Mönchengladbach probt den Ernstfall: Großübung testet Katastrophenschutzplan BHP 500 NRW
Darius CasparMönchengladbach probt den Ernstfall: Großübung testet Katastrophenschutzplan BHP 500 NRW
Großangelegte Notfallübung findet diese Woche in Mönchengladbach statt
In dieser Woche wird in Mönchengladbach eine großangelegte Notfallübung stattfinden. Dabei wird der Katastrophenschutzplan BHP 500 NRW des Landes Nordrhein-Westfalen auf den Prüfstand gestellt. Anwohner müssen mit geringfügigen Verzögerungen rechnen, wenn ein Konvoi durch die Stadt fährt.
Die Übung beginnt mit der Zusammenkunft eines Konvois auf der Straße Am Borussiapark. Einsatzfahrzeuge, die mit blauen Flaggen und Blaulicht gekennzeichnet sind, werden durch Mönchengladbach fahren. Beteiligt sind die Feuerwehr Mönchengladbach sowie vier große Hilfsorganisationen.
Im Mittelpunkt der Übung stehen drei zentrale Bereiche: die Zusammenstellung der Einsatzteams, die Koordination der Konvois und die Einrichtung von Operationszonen. Sechs örtliche Schulen, darunter das Schulzentrum Neuwerk, wurden als Notunterkünfte ausgewiesen. Der Standort Neuwerk ist bereits mit wichtigen Versorgungsgütern ausgestattet.

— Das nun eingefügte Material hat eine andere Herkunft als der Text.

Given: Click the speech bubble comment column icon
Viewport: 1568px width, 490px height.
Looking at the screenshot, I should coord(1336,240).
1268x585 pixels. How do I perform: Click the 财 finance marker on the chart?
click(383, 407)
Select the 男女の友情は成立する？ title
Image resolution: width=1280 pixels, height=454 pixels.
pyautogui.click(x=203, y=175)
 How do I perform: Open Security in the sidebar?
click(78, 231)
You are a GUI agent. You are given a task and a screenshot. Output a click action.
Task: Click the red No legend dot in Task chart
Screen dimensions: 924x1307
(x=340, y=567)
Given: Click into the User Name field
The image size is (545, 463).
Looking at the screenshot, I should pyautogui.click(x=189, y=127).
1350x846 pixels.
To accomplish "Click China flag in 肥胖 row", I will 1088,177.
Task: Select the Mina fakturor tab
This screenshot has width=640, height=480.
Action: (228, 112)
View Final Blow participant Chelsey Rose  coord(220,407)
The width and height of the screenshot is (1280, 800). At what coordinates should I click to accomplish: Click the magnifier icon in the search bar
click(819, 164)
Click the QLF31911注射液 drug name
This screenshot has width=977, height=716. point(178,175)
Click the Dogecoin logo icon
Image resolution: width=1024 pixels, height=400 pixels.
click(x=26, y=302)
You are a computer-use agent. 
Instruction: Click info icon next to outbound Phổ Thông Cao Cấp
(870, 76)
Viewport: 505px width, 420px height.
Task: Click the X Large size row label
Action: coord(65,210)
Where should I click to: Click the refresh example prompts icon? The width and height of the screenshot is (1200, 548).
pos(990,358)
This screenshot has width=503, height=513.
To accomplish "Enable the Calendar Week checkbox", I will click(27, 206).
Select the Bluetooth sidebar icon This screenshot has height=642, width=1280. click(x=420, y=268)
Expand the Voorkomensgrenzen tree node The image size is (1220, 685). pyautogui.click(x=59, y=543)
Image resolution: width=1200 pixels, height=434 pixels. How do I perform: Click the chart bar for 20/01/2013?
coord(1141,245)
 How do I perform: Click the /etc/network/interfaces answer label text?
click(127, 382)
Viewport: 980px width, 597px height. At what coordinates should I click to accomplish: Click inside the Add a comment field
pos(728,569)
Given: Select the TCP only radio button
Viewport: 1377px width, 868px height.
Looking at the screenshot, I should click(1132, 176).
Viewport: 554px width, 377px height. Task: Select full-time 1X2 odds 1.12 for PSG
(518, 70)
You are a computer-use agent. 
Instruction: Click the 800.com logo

Ehrenamtliche Helfer der Hilfsorganisationen werden die Einsatzteams verstärken. Der Plan sieht vor, bis zu 500 Menschen mit Notversorgung und Unterkunft zu versorgen.
Ziel der Übung ist es, die Zusammenarbeit zwischen Rettungskräften und Freiwilligen zu testen. Während der Fahrt des Konvois ist mit leichten Verkehrsbehinderungen zu rechnen. Die Verantwortlichen versicherten, dass die Übung dazu beitrage, die Katastrophenbewältigung in der Region zu verbessern.